Chris Christie, not getting any sun during the shutdown. Photo: Andrew Mills | NJ Advance Media/AP

New Jersey’s three-day government shutdown came to an end early on Tuesday morning, allowing state beaches and parks to reopen for the last day of the Fourth of July weekend. After midnight, both houses of the legislature passed the state budget and a bill on the issue that sparked the shutdown: the finances of Horizon Blue Cross Blue Shield, the state’s largest health insurer. Governor Chris Christie signed the budget into law at 2:39 a.m.

Christie had called for Horizon to turn over $300 million from its reserves to fund an opioid-treatment program. In return, the governor promised not to use his line-item veto to cut Democratic priorities from the proposed $34.7 billion state budget. According to NJ.com, Democratic Senate president Stephen Sweeney wanted to go along with Christie’s demands to protect the budget, but Democratic Assembly speaker Vincent Prieto balked. Horizon said reducing its reserves could prevent it from meeting policyholders’ needs in the case of a catastrophic event and drive up premiums.
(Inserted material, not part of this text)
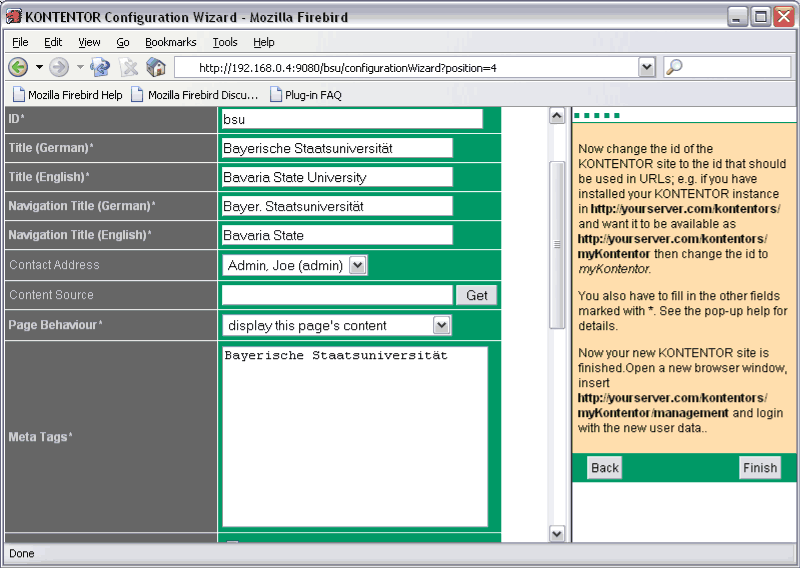Click the form's scroll down arrow

558,535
Christie claimed he got “exactly” what he wanted, but Horizon did not have to hand over any money. Instead, the deal struck on Monday night requires Horizon to submit to annual audits and puts a cap on its reserves. Now its reserves must be between 550 percent and 725 percent and, if it goes over, the excess money must be spent on policyholders, according to Politico. Last year, Horizon’s reserve ration was 618 percent.

As the New York Times noted, what will stick in people’s minds isn’t the squabble over the health insurer’s finances, but the photos of Governor Christie sitting in the sun on Island Beach State Park while the shutdown barred others from state beaches and parks.
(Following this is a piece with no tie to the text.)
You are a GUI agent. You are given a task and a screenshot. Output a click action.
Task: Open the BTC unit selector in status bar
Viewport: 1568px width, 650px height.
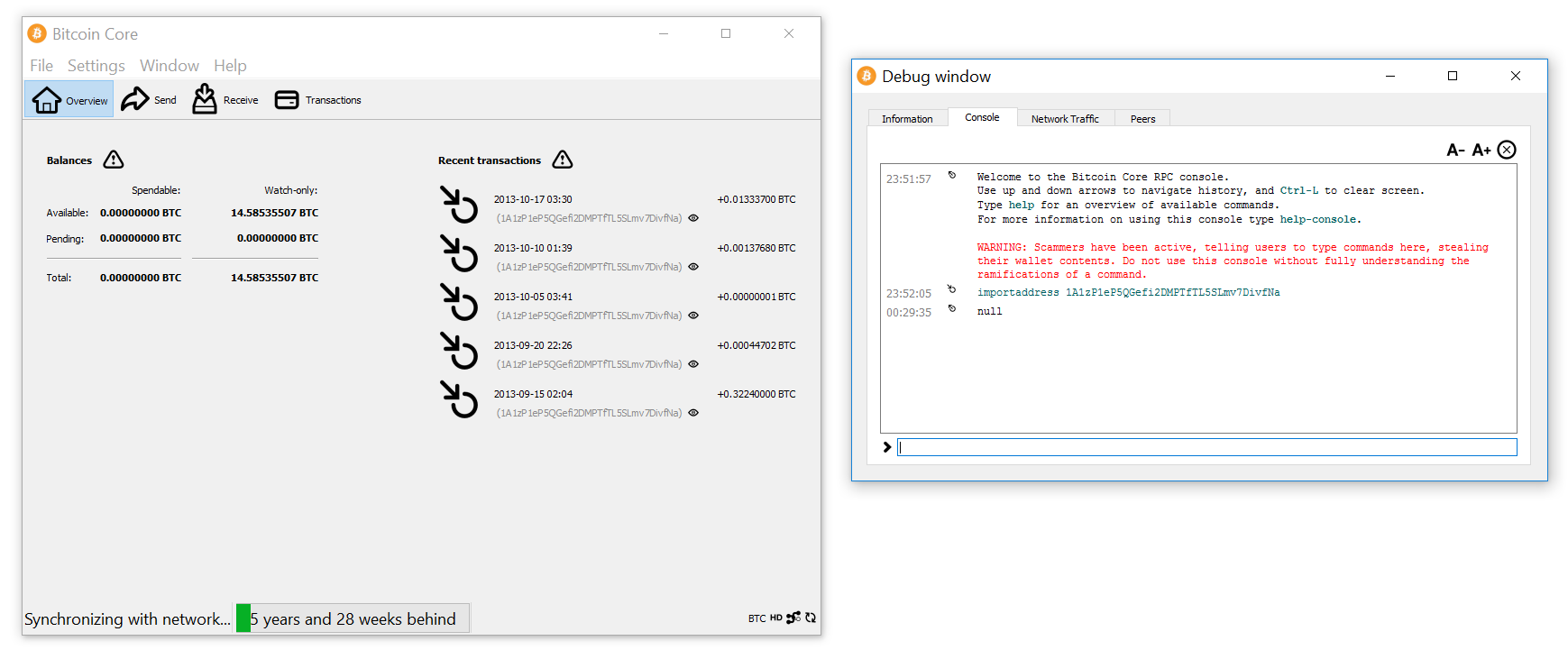click(x=756, y=618)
Even before the photos were published, Christie was defiant about his decision not to let the government shutdown disrupt his vacation. On Saturday, he said he had every right to stay in the state-owned governor’s retreat. “That’s because the governor has a residence at Island Beach. Others don’t,” Christie said. “It’s just the way it goes. Run for governor and then you can have the residence.”

There are actually five other families who were allowed to maintain summer residences on Island Beach when the state bought the land to make a park in 1953. But according to The Star-Ledger on Friday night, police told the families they had to vacate their homes by midnight or they’d be arrested. “We’re angry,” said Howard Height, who obeyed the order to leave his Island Beach home over the weekend. “Shouldn’t we be?”

At a press conference on Monday, after the Beachgate photos became a meme, Christie said he always puts his family before politics, and he wasn’t going to cancel plans he made with his children and their friends.

“I don’t apologize for it. I don’t back away from it,” Christie said in response to the beach pictures. “I think my poll numbers show that I don’t care about optics. What I care about is doing what’s right and wrong.”

Christie said that 119 miles of the state’s 130 miles of coastline were open during the shutdown, but many still blamed the governor for disrupting their holiday weekend.

Gail Swayze, a bartender at the Red Fox Beach Bar and Grill at Island Beach State Park, estimated that she had lost $1,000 in tips alone thanks to the shutdown. On Tuesday, she was celebrating the end of the shutdown with a $5 cocktail called the Christie Crush. “Crush him, like get him out of office,” John Zaccara, the bar’s bouncer, explained.

Meanwhile, in Seaside Heights, beachgoers snapped photos with a sand sculpture mocking Christie’s response to the shutdown, according to NBC New York.

“The photos are likely the nails in Christie’s political coffin that drive his approval ratings into the single digits,” Montclair State University political-science professor Brigid Harrison said.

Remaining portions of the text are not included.